Directed by animator Norm Fergusen, "Pink Elephants On Parade" is one of the most famous sequences from the animated feature Dumbo (1941). Halfway through the movie, Dumbo the baby elephant and Timothy Mouse drink from a bucket of water that, unbeknownst to them, has been spiked with alcohol. In their drunken state, they're confronted with nightmarish illusions of pink elephants, which dance, contort, and convert into a myriad of forms to the sinister song "Pink Elephants On Parade," by Disney veteran songwriters Oliver Wallace and Ned Washington.
"Pink Elephants On Parade" is unusual for an early Disney feature segment in that it blatantly breaks the "fourth wall," or the boundary between fiction and the audience -- first via the elephants marching around the perimeter of the movie screen; and then via the song itself through the lyrics about "Technicolor pachyderms" (Technicolor being the color film process used by Disney). Disney cartoon shorts regularly broke the fourth wall, but the early features were generally off limits for this treatment (though the wisecracking Jiminy Cricket does flirt with speaking directly to the film audience through his narration and commentary in Pinocchio, 1940).
Disney studio artists have tried many times since to recapture the wild invention of "Pink Elephants on Parade." Notable attempts include "Heffalumps and Woozles" from Winnie the Pooh and the Blustery Day, 1968, and the Genie in Aladdin, 1992.
A bit of trivia: The term "pink elephants" as a reference to drunkenness is generally attributed to (or blamed on) author Jack London.
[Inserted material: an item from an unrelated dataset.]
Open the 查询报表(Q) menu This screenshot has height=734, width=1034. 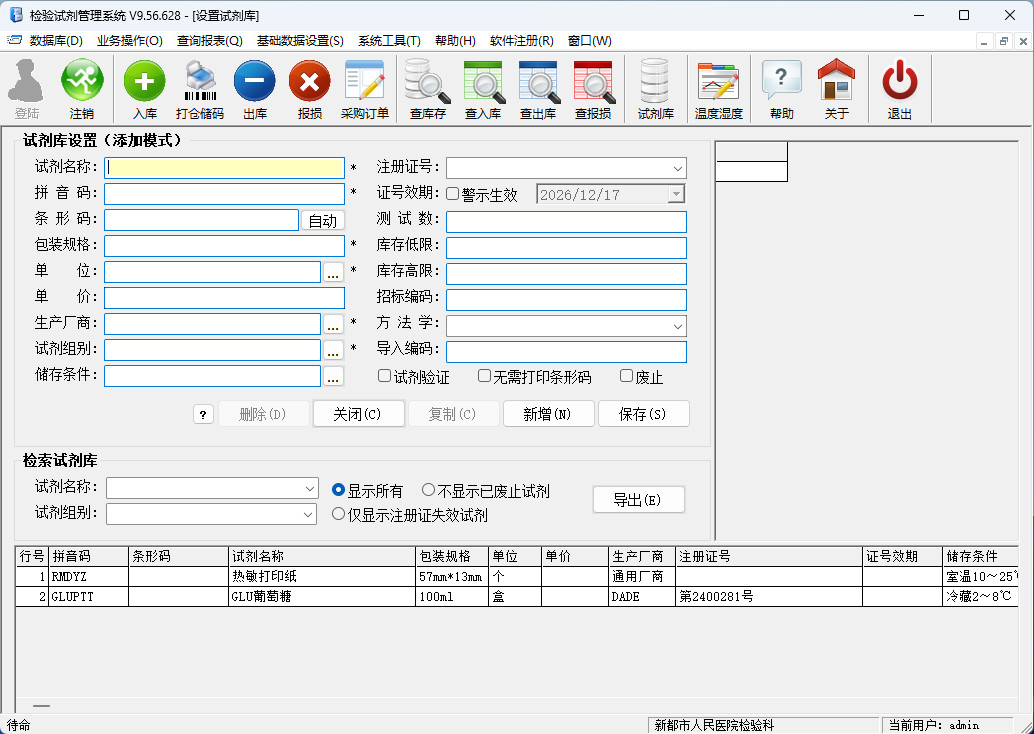click(209, 41)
He's credited with the first usage of the term, in his novel John Barleycorn (1913): "There are, broadly speaking, two types of drinkers. There is the man whom we all know, stupid, unimaginative, whose brain is bitten numbly by numb maggots; who walks generously with wide-spread, tentative legs, falls frequently in the gutter, and who sees, in the extremity of his ecstasy, blue mice and pink elephants. He is the type that gives rise to the jokes in the funny papers."